The beta.chat.completions.parse() method converts a Pydantic model to a JSON Schema automatically and returns a parsed model instance:

from openai import OpenAI
from pydantic import BaseModel
from typing import Optional

client = OpenAI()

class ContactInfo(BaseModel):
    name: str
    role: str
    company: Optional[str] = None

response = client.beta.chat.completions.parse(
    model="gpt-4o",
    messages=[
        {"role": "user", "content": "Extract: 'Sarah Chen, VP of Engineering at Stripe'"}
    ],
    response_format=ContactInfo
)

message = response.choices[0].message

# Check for refusals first
if message.refusal:
    print(f"Refused: {message.refusal}")
else:
    contact = message.parsed  # ContactInfo instance
    print(contact.name)       # 'Sarah Chen'
    print(contact.company)    # 'Stripe'

Note the beta namespace — this method is in the beta client for now. It's stable enough for production use. The parse() method does not change what's sent to the API; it only handles schema generation and response parsing on your side.

Handling the refusal case

When the model determines it cannot safely fulfill a structured output request (e.g. the user asks for personal data extraction in a way that triggers safety guidelines), it sets message.refusal instead of populating message.content. Always check both:

message = response.choices[0].message

if message.refusal:
    # Model declined — message.parsed is None
    print(f"Model refused: {message.refusal}")
elif message.parsed:
    # Pydantic path
    result = message.parsed
else:
    # Raw json_schema path
    result = json.loads(message.content)

If you use the raw json_schema approach (not parse()), check message.content for the refusal text — the field name is the same. A refused request still uses tokens; it just won't give you the schema-conformant output.
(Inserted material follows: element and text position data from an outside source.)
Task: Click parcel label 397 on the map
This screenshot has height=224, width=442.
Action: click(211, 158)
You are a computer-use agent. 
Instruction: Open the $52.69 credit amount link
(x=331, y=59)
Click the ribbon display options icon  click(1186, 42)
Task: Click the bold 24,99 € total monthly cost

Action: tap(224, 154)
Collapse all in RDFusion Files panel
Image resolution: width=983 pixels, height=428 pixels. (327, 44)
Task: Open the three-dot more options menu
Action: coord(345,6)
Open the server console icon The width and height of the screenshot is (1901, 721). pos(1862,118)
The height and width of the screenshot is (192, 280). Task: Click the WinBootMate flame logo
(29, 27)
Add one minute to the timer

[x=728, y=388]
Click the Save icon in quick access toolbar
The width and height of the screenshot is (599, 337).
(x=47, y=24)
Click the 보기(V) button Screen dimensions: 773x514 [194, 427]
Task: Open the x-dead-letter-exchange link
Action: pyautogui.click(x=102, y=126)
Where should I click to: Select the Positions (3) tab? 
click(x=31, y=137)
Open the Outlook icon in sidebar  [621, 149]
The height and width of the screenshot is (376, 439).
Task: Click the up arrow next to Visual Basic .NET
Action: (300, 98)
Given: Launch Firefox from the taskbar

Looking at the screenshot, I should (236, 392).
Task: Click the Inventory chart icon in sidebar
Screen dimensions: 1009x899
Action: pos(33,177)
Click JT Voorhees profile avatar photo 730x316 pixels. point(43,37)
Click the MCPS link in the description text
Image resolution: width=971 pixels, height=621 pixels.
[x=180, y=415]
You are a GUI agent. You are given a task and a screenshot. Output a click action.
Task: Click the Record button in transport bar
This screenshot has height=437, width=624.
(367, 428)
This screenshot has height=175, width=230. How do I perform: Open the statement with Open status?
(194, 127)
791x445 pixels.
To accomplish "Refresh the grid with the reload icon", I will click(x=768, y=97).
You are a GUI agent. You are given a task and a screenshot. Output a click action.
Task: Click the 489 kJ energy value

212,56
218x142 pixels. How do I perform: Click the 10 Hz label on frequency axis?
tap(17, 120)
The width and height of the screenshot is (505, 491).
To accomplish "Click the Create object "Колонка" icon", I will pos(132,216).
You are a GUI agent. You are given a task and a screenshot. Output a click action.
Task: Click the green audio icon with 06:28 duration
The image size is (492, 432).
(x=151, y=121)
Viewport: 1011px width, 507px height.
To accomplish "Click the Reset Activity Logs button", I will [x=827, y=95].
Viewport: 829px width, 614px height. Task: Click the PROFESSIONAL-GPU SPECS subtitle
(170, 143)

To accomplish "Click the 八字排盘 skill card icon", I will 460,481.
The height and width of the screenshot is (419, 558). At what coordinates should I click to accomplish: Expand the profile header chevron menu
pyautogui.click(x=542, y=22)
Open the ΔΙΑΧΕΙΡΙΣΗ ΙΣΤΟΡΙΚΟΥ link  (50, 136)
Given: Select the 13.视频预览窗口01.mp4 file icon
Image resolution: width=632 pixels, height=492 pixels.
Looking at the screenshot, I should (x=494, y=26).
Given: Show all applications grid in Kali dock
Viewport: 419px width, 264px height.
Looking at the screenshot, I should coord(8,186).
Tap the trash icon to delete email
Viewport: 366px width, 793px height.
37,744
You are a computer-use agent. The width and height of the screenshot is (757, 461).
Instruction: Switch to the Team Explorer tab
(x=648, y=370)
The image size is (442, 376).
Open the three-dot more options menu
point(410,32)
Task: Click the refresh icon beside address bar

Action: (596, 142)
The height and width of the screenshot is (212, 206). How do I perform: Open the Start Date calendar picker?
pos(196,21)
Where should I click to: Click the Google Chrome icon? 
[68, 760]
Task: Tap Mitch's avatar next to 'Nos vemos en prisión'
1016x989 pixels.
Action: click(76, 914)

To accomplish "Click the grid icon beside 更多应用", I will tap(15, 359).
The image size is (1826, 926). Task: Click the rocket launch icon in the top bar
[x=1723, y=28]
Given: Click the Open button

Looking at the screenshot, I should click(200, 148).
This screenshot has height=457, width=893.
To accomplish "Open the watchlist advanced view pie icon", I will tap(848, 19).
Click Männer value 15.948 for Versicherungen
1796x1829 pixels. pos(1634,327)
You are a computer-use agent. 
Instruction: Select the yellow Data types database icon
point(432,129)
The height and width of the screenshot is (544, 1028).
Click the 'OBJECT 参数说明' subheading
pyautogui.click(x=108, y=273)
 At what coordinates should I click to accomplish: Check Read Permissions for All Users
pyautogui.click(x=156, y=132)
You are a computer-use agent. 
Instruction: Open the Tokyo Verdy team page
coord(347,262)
Structured outputs vs `json_mode`

Feature	json_mode	Structured outputs
Output guaranteed to be valid JSON	Yes	Yes
Output guaranteed to match your schema	No	Yes (strict mode)
Schema definition required	No	Yes
Refusal case	No	Yes — check `message.refusal`
Pydantic integration	Manual	Native via `parse()`
Use case	Legacy / loose	Production extraction/parsing

For any new code, use structured outputs. The json_mode parameter is still available but it offers no schema enforcement — it just tells the model to produce valid JSON, which it may or may not do reliably depending on the prompt.

FAQ

What's the difference between json_mode and structured outputs? json_mode only guarantees valid JSON. Structured outputs guarantee the JSON matches your exact schema. Use structured outputs for any production extraction pipeline.

Can I use Pydantic with structured outputs? Yes — client.beta.chat.completions.parse(response_format=YourModel, ...) handles schema generation and parsing automatically. Access the result via message.parsed.

What strict mode requires: all objects need "additionalProperties": false, all properties must be in "required", optional fields use ["type", "null"] unions. Strict mode adds minor latency on the first call to a given schema, then caches.

Last updated May 28, 2026. Code examples verified against the OpenAI Python SDK v1.x and OpenAI structured outputs documentation. API behaviour may change — confirm against the official docs before deploying to production.